Say I have the following data
:
date | name | rolename | firmname |
---|---|---|---|
2011-12-01 | John | helper | A |
2012-12-01 | John | helper | A |
2013-12-01 | John | helper | A |
2014-12-01 | John | helper | B |
2014-12-01 | John | senior manager | C |
2015-12-01 | John | helper | B |
2015-12-01 | John | senior manager | C |
2016-12-01 | John | senior manager | C |
2016-12-01 | John | senior manager | D |
2017-12-01 | John | helper | E |
2011-12-01 | Will | senior manager | A |
2012-12-01 | Will | senior manager | A |
2013-12-01 | Will | senior manager | Z |
I am trying to create a dummy variable for prior senior manager experience (dummy_sm_exp
). That is, dummy_sm_exp
equals 1 when the person has prior experience as a senior manager in some other firm, 0 otherwise.

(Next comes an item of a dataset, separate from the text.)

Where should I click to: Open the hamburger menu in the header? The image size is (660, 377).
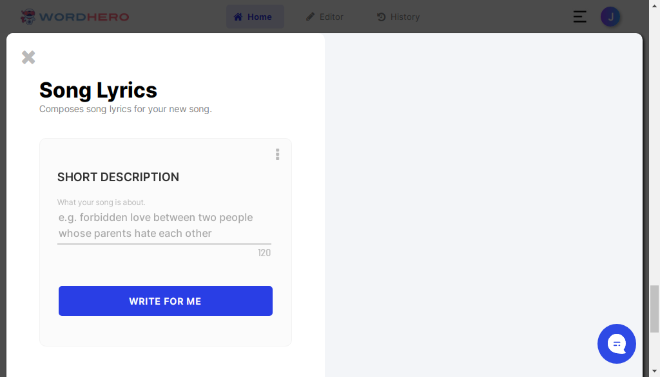coord(580,17)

For instance, for the above data, a fifth column is created taking following values:
date | name | rolename | firmname | dummy_sm_exp |
---|---|---|---|---|
2011-12-01 | John | helper | A | 0 |
2012-12-01 | John | helper | A | 0 |
2013-12-01 | John | helper | A | 0 |
2014-12-01 | John | helper | B | 0 |
2014-12-01 | John | senior manager | C | 0 |
2015-12-01 | John | helper | B | 0 |
2015-12-01 | John | senior manager | C | 0 |
2016-12-01 | John | senior manager | C | 0 |
2016-12-01 | John | senior manager | D | 1 |
2017-12-01 | John | helper | E | 1 |
2011-12-01 | Will | senior manager | A | 0 |
2012-12-01 | Will | senior manager | A | 0 |
2013-12-01 | Will | senior manager | Z | 1 |
Note that the dummy becomes equal to 1 only when a person has prior senior manager work experience at another firm. Any hints? Thanks.

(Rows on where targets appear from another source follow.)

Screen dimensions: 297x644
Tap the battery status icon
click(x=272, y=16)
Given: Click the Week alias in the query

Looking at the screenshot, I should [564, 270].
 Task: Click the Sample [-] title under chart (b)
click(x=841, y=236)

CodePudding user response:
I think this is the most robust way of testing whether each person has ever had management experience at a different company, i.e. by summarising by person and company before testing lagged experience:
library(tidyverse)
df <- read.table(
text = "date name rolename firmname
2011-12-01 John helper A
2012-12-01 John helper A
2013-12-01 John helper A
2014-12-01 John helper B
2014-12-01 John 'senior manager' C
2015-12-01 John helper B
2015-12-01 John 'senior manager' C
2016-12-01 John 'senior manager' C
2016-12-01 John 'senior manager' D
2017-12-01 John helper E
2011-12-01 Will 'senior manager' A
2012-12-01 Will 'senior manager' A
2013-12-01 Will 'senior manager' Z",
header = TRUE
) |>
as_tibble()
df |>
group_by(name, firmname) |>
summarise(manager = any(rolename == "senior manager")) |>
mutate(prev_man = as.integer(lag(cumany(manager), default = FALSE))) |>
left_join(df, by = c("name", "firmname")) |>
select(date, name, rolename, firmname, prev_man)

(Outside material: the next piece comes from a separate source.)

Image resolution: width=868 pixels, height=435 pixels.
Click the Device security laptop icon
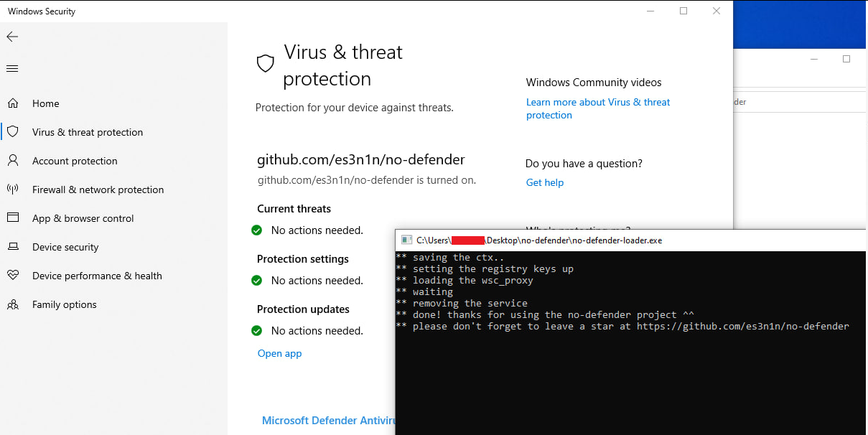point(12,247)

#> `summarise()` has grouped output by 'name'. You can override using the
#> `.groups` argument.
#> # A tibble: 13 × 5
#> # Groups: name [2]
#> date name rolename firmname prev_man
#> <chr> <chr> <chr> <chr> <int>
#> 1 2011-12-01 John helper A 0
#> 2 2012-12-01 John helper A 0
#> 3 2013-12-01 John helper A 0
#> 4 2014-12-01 John helper B 0
#> 5 2015-12-01 John helper B 0
#> 6 2014-12-01 John senior manager C 0
#> 7 2015-12-01 John senior manager C 0
#> 8 2016-12-01 John senior manager C 0
#> 9 2016-12-01 John senior manager D 1
#> 10 2017-12-01 John helper E 1
#> 11 2011-12-01 Will senior manager A 0
#> 12 2012-12-01 Will senior manager A 0
#> 13 2013-12-01 Will senior manager Z 1
This will not distinguish between different senior manager roles at the same company. I'm not sure what John is doing in 2014 and 2015 - is he in both a helper and manager role in both years, so should get 0 in 2015 and 2016 as he hasn't changed company, or do you mean by this that he's switched between roles and should get 1? Will has not changed company in 2012 so gets a 0, but gets a 1 for 2013.